Dragon Ball Super mostra por que o Mafuba ainda é perigoso
A volta do Mafuba em Dragon Ball Super poderia ter sido apenas nostalgia. Só que o arco de Zamasu acaba deixando mais clara a utilidade específica da técnica.
Zamasu do Futuro não é um adversário que possa ser resolvido simplesmente acumulando dano, porque a imortalidade muda a condição do combate. O Mafuba entra justamente porque seu objetivo não é matar. Se o alvo for colocado dentro de um recipiente e o selo for concluído, a luta pode terminar sem que a resistência física ou a regeneração precisem ser superadas.

A graça está justamente nisso: quanto mais absurdo fica o poder de Dragon Ball, mais uma técnica antiga como o Mafuba se destaca por atacar outra parte do problema. Ele não tenta produzir uma explosão maior. Ele muda a pergunta de “como destruir esse inimigo?” para “é possível tirá-lo da luta e mantê-lo preso?”.
Isso também explica por que Zamasu quase ser selado é mais importante para entender o Mafuba do que tentar comparar números de poder. Um personagem imortal pode sobreviver a ataques que destruiriam outros combatentes, mas imortalidade não significa automaticamente imunidade a aprisionamento.
O Mafuba também pode ser devolvido contra o usuário
Existe ainda uma defesa específica que impede a técnica de ser tratada como vitória garantida: o Mafuba Gaeshi, ou reversão do Mafuba.
No 23º Torneio de Artes Marciais, Kami tenta usar o Mafuba contra Piccolo. Piccolo estava preparado e consegue inverter o fluxo, fazendo com que o próprio Kami termine preso. O site oficial descreve a reversão como uma técnica que controla o movimento do alvo do Mafuba e redireciona o aprisionamento.
Esse é um daqueles detalhes que deixam o sistema bem mais interessante. Saber que o Mafuba existe já muda a luta. Piccolo conhecia sua fraqueza e treinou justamente uma resposta para ela.

O Mafuba, portanto, funciona melhor como uma arma surpresa ou como um plano muito bem preparado. Se o inimigo conhece o golpe, destrói o recipiente, interfere na execução ou sabe revertê-lo, todo o esforço pode acabar virando contra o próprio usuário.
Então por que ninguém usa o Mafuba contra todos os grandes vilões?
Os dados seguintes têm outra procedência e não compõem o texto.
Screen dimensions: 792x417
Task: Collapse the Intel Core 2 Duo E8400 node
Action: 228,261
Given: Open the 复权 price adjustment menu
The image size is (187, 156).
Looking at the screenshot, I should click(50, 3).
Essa pergunta aparece naturalmente quando se percebe que a técnica pode contornar problemas que força bruta não resolve. A partir daí surge a dúvida de usar o Mafuba contra Freeza, Cell, Majin Boo ou qualquer outro inimigo.
Porque o Mafuba exige uma combinação de condições que quase nunca é confortável em uma batalha real:
- o usuário precisa conhecer e executar a técnica;
- é necessário ter um recipiente apropriado;
- o selo precisa estar correto;
- o alvo precisa ser conduzido até o recipiente;
- a execução consome muita energia;
- uma falha pode matar ou esgotar quem lançou o golpe;
- adversários que conhecem a técnica podem tentar revertê-la.
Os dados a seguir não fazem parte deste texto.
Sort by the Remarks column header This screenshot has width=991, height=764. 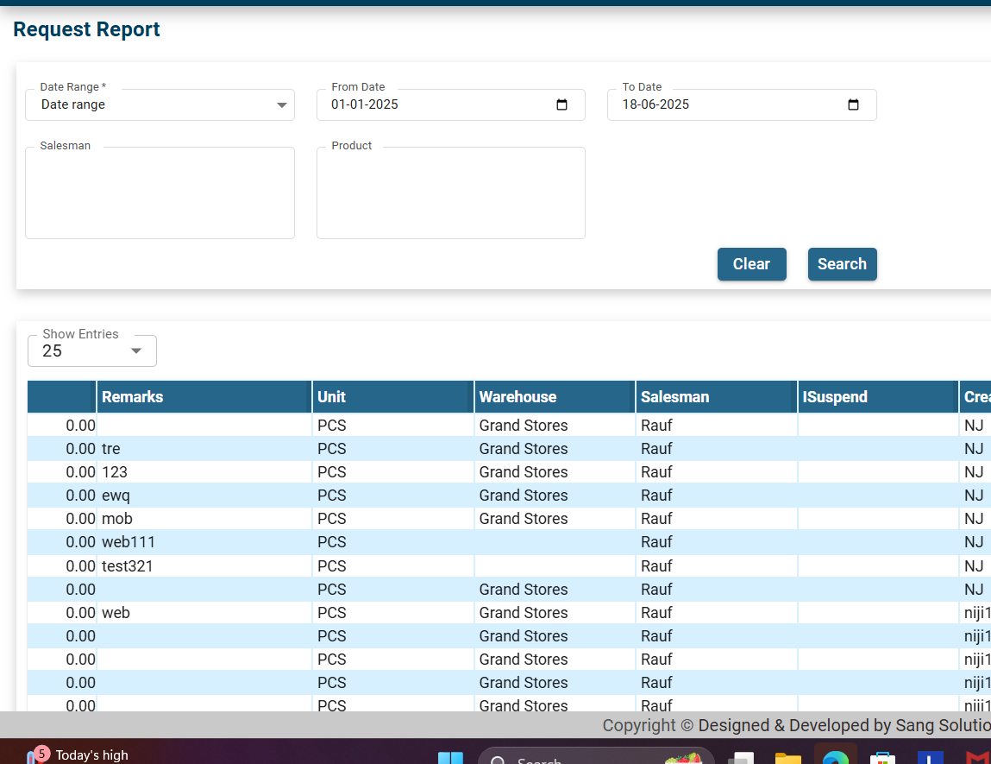(x=133, y=397)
O mais importante é que o Mafuba não elimina a força do adversário da equação. Ele apenas oferece um caminho diferente para vencê-lo. Contra alguém muito acima do usuário, a chance de obter essa janela, controlar o fluxo e sobreviver ao gasto continua sendo um problema enorme.
É por isso que eu não colocaria o Mafuba como um “atalho quebrado” esquecido pelos personagens. Ele é mais interessante como uma técnica de emergência: capaz de ameaçar alguém que seria impossível derrotar normalmente, mas perigosa demais para substituir o combate convencional.
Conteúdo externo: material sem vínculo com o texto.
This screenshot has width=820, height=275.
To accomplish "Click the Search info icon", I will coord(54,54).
Na prática, o Mafuba funciona contra inimigos mais fortes porque selar não é o mesmo que superar em poder de ataque. Só que Dragon Ball cobra por essa vantagem. Mutaito paga com a vida, Mestre Kame também enfrenta o preço extremo da técnica, Kami pode ter o golpe devolvido contra si e Goku descobre com Zamasu que até um detalhe errado no selo pode arruinar todo o plano. É justamente essa combinação de poder e risco que impede o Mafuba de ser uma resposta simples para qualquer vilão.